The reason this is a Part One is that I gave up on it for now. The Double Nine Patch block has many teensy squares, and like a twerp of the first order, I went ahead and marked it with the freezer paper/measure seam allowance/chalk up method before I’d finished block one and discovered the flaws inherent in the method. Here is a photo so you can see what went wrong:

Those chalk lines are about to send my sewing line out into orbit!

Okay: you want context. They look kind of okay, right? But no. These squares are very, very small: about 2.5 cm from side to side. Assuming (and if you’re me, it’s a big assume) that you can trace and cut the freezer paper template accurately, then with perfect grace (we’re beginning to see that this is bound to fail, right?) mark the external seam allowance in pen, then make a clean cut around the inside of the pen line so you don’t have pen in your quilt but you do have a straight cut…..

OK, assuming that all goes to plan, you then have to mark your cutting line. This means marking chalk around the freezer paper and trying to keep your sewing line just inside the chalk, where the line of the freezer paper would have been.

I got six patches in and thought… this is going to end in tears.
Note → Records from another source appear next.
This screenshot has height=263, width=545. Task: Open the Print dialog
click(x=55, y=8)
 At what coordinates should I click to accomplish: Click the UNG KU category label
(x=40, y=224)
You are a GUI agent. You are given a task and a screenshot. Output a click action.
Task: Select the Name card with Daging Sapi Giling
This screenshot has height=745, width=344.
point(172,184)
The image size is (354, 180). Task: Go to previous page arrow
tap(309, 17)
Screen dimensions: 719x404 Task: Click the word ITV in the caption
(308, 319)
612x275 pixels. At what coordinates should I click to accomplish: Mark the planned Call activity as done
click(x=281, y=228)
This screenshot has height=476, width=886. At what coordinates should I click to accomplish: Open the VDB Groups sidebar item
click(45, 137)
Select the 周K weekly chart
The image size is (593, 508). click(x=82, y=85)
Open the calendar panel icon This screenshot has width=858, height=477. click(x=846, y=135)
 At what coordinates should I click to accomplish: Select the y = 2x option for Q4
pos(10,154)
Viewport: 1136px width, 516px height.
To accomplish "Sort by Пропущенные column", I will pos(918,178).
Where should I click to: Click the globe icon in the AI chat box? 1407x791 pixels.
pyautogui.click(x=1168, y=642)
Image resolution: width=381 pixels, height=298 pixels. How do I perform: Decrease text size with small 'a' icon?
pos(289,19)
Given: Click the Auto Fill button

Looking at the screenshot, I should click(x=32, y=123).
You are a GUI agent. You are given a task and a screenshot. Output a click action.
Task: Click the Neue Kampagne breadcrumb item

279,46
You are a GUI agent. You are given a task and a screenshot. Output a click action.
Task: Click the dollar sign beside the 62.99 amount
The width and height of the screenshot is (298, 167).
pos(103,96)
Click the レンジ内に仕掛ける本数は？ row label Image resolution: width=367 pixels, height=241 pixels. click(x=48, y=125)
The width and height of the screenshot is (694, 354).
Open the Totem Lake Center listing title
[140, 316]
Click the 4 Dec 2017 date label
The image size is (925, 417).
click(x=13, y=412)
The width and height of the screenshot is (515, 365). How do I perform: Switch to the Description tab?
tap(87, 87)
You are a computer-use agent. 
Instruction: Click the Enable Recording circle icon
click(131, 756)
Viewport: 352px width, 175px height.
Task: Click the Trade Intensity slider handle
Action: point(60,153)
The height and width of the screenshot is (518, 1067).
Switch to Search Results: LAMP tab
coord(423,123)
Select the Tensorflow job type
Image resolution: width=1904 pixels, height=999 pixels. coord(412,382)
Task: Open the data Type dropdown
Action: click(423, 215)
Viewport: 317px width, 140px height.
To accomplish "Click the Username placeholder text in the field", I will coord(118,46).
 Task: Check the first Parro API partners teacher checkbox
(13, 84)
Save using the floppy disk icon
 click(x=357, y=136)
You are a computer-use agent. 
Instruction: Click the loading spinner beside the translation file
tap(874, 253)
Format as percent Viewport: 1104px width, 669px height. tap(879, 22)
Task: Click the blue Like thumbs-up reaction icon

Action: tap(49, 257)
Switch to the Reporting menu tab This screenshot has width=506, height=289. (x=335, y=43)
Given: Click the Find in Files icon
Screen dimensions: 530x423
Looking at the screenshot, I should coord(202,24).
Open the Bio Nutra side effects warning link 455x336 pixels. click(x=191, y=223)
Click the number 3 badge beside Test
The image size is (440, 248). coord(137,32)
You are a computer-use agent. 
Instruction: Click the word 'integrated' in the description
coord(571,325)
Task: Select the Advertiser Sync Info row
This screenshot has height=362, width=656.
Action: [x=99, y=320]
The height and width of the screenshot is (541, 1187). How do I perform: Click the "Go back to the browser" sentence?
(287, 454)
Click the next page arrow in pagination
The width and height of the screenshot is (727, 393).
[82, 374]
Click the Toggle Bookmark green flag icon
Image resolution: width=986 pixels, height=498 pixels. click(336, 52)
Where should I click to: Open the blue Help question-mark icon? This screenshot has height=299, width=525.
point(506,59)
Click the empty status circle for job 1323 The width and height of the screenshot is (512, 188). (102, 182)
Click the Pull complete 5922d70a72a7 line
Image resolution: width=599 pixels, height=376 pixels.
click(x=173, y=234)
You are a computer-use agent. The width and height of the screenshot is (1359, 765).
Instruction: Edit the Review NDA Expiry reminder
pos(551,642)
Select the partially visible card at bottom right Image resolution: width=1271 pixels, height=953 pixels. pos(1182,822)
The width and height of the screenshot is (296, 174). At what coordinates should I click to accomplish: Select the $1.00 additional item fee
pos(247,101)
I’m going to get a few millimetres out on each square, and by the time I match up a 15cm block with six small and one large square across each line, this will be a total mess.

I’ve gone back to my books, and I’m going with the middle method of marking: including seam allowances on my templates and then marking backwards with a VERY thin chalk. I just ordered two different chalks, the Chaco Liner (which apparently makes the world’s thinnest chalk line) and a standard Clover Triangle Tailor’s Chalk. Both are coming from Punch with Judy in NSW so shouldn’t take long. Meanwhile I’ll work on blocks with larger bits and mark lightly with grey lead pencil.

Why don’t I use a quilter’s pen? Have you ever seen a masterpiece of a quilt with “invisible” pen lines stuck in there, grinning back at the maker like Cheshire cats who just knocked over Grandma’s vase? I have. I’ve also heard horror stories about lines which went away, only to return years later. I may be a beginner at this, but I am NOT risking those kinds of shenanigans.